Poi c’è Jolie. Sgombriamo il campo dagli equivoci e lasciamo la parola a Larraín: « A volte senti l’1 per cento della voce di Angelina, a volte il 5 per cento, a volte il quaranta per cento, in un paio di occasioni, non molto spesso, ma succede, ascolti il ​​sessanta o il settanta per cento». Di fatto, Jolie canta solo quando il regista deve rendere la voce della fase calante, “tremenda”, come le sbatte in faccia impietoso un giornalista di Le Figaro. Nulla quindi che non sia normale amministrazione per una brava attrice.

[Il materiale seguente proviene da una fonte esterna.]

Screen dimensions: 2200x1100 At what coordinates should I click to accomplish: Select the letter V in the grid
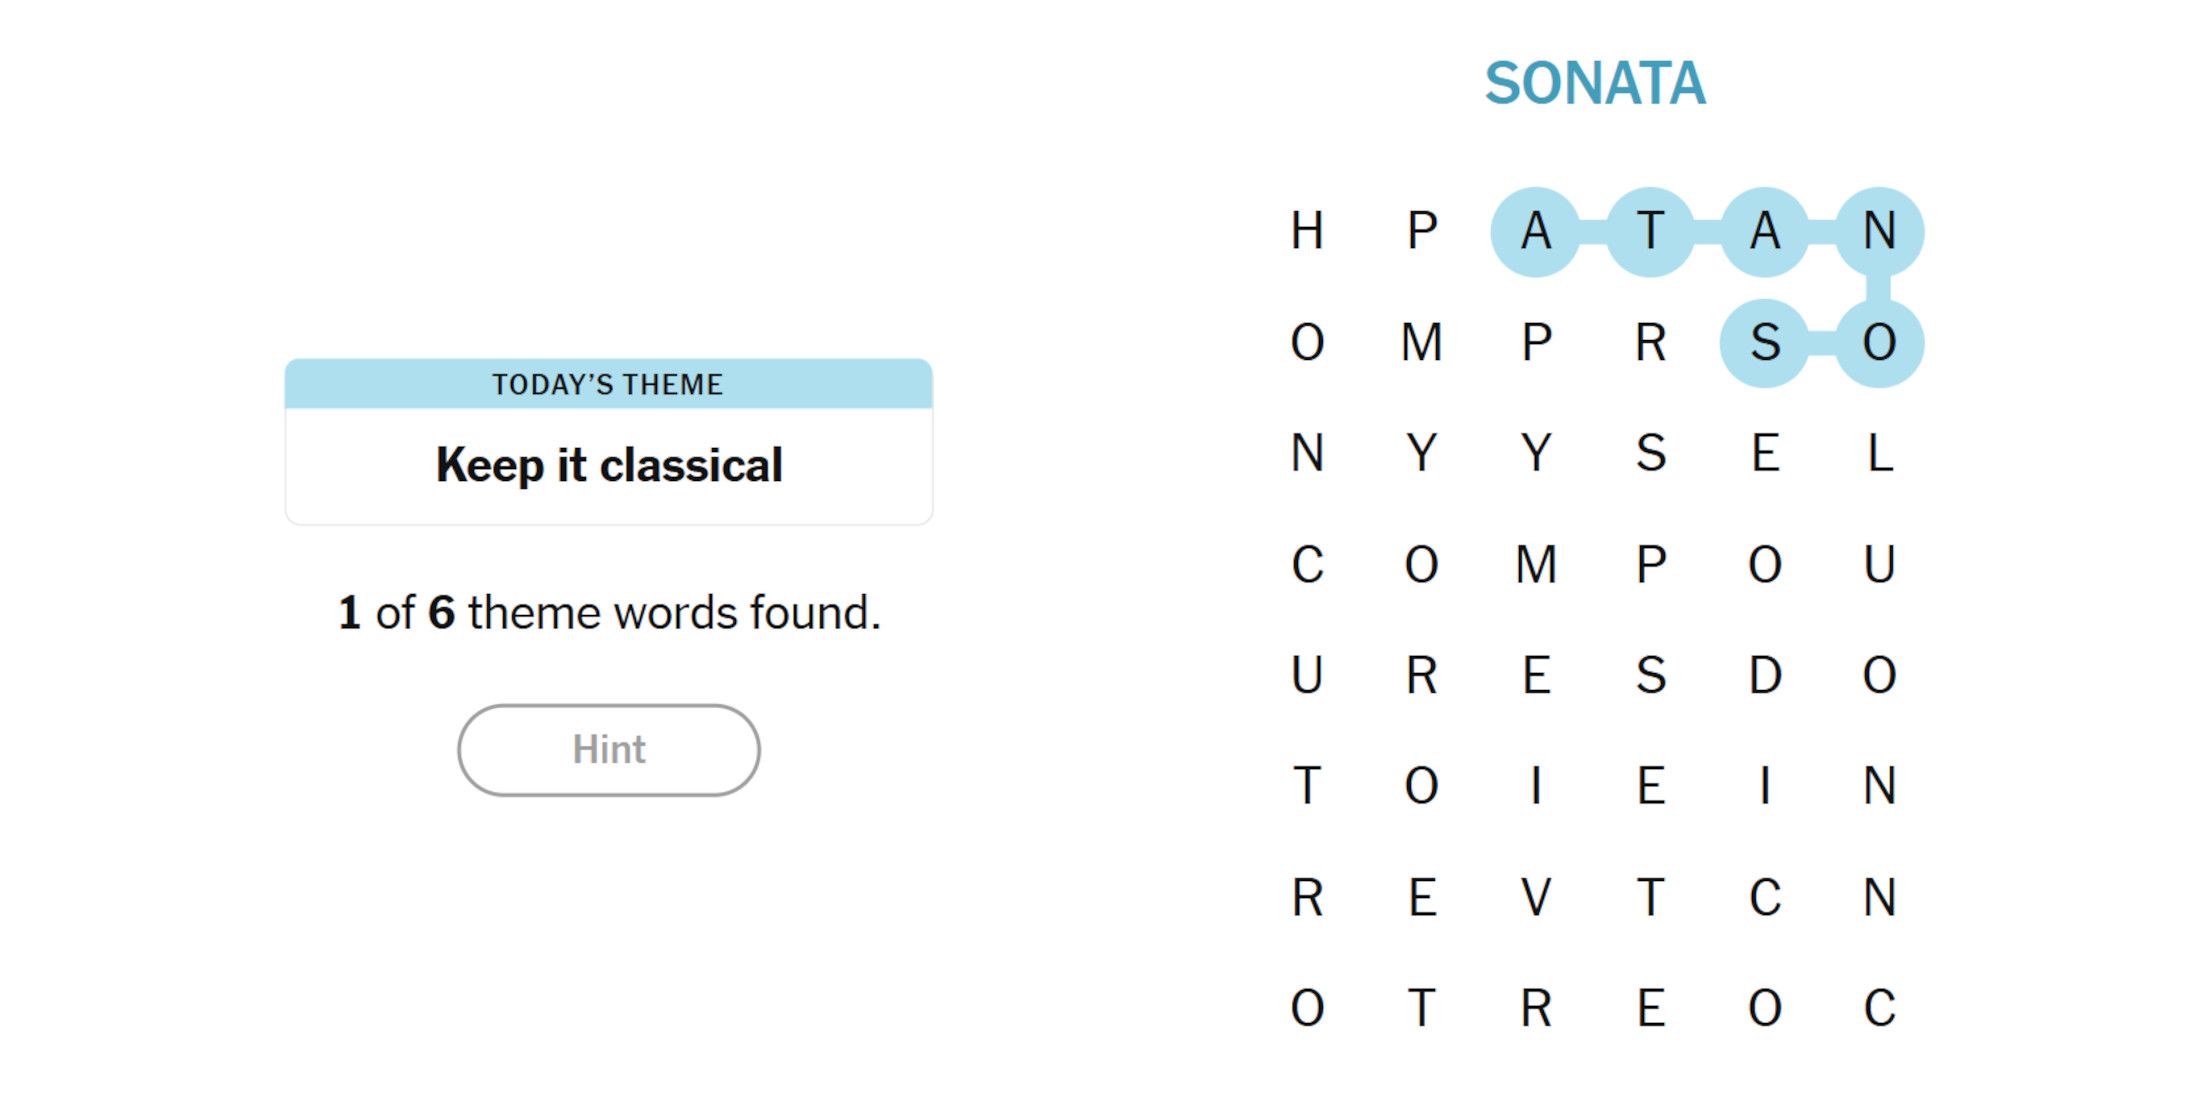coord(1536,897)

Visto che il lavoro di mimesi totale è stato da lei stessa molto pubblicizzato, lo spettatore è autorizzato a non cercare la versione di Angelina, ma l’Angelina-scimmia che ogni attore può e sa essere, cercarla in maniera chirurgica, e non tutto torna. Parte bene col primissimo piano iniziale, perde molto dopo, fino ad arrivare al paradosso di somigliare un po’ più a Sophia Loren – maledetti occhialoni anni Settanta, labbra turgidissime, viso senza una ruga che sia una – che a Maria Callas.

Maria Callas a 53 anni, diva e preoccupata di salvaguardare la sua immagine sì, ma anche malata, depressa, imbottita di farmaci, e quindi no, non basta qualche filo bianco nei capelli. Almeno nelle scene domestiche, cara Angelina, alla tua figaggine devi saper rinunciare! Quando compare la vera Callas, con struggenti immagini private, si spalanca l’abisso, e avremmo chiesto a gran voce almeno un pochino del meraviglioso naso greco di Maria, dei suoi occhi ardenti (o Ardant, nel senso di Fanny, altra Callas cinematografica).

Un plauso soprattutto a Rohrwacher nei panni di Bruna, presenza discreta e acuta, anche se non si capisce perché, persino quando pranza in cucina con l’italiano Ferruccio, parli in inglese. Le incongruenze di questo tipo sono molte, anche il francesissimo medico Fontainebleau (Vincent Macaigne) si esprime in un inglese con accento quasi russo anziché d’Oltralpe. Brava Valeria Golino, piccolo, ma pregnante cameo nei panni della sorella Yakinthi, amara quanto basta, compassionevole senza mai essere stucchevole.

Un appunto sulle troppe bottiglie di Fernet Branca inquadrate da vicino: a tratti sembra di essere in una di quelle commedie anni Settanta dove Manfredi s’accende la sigaretta e la camera indugia sul pacchetto e la scritta Marlboro. Perché?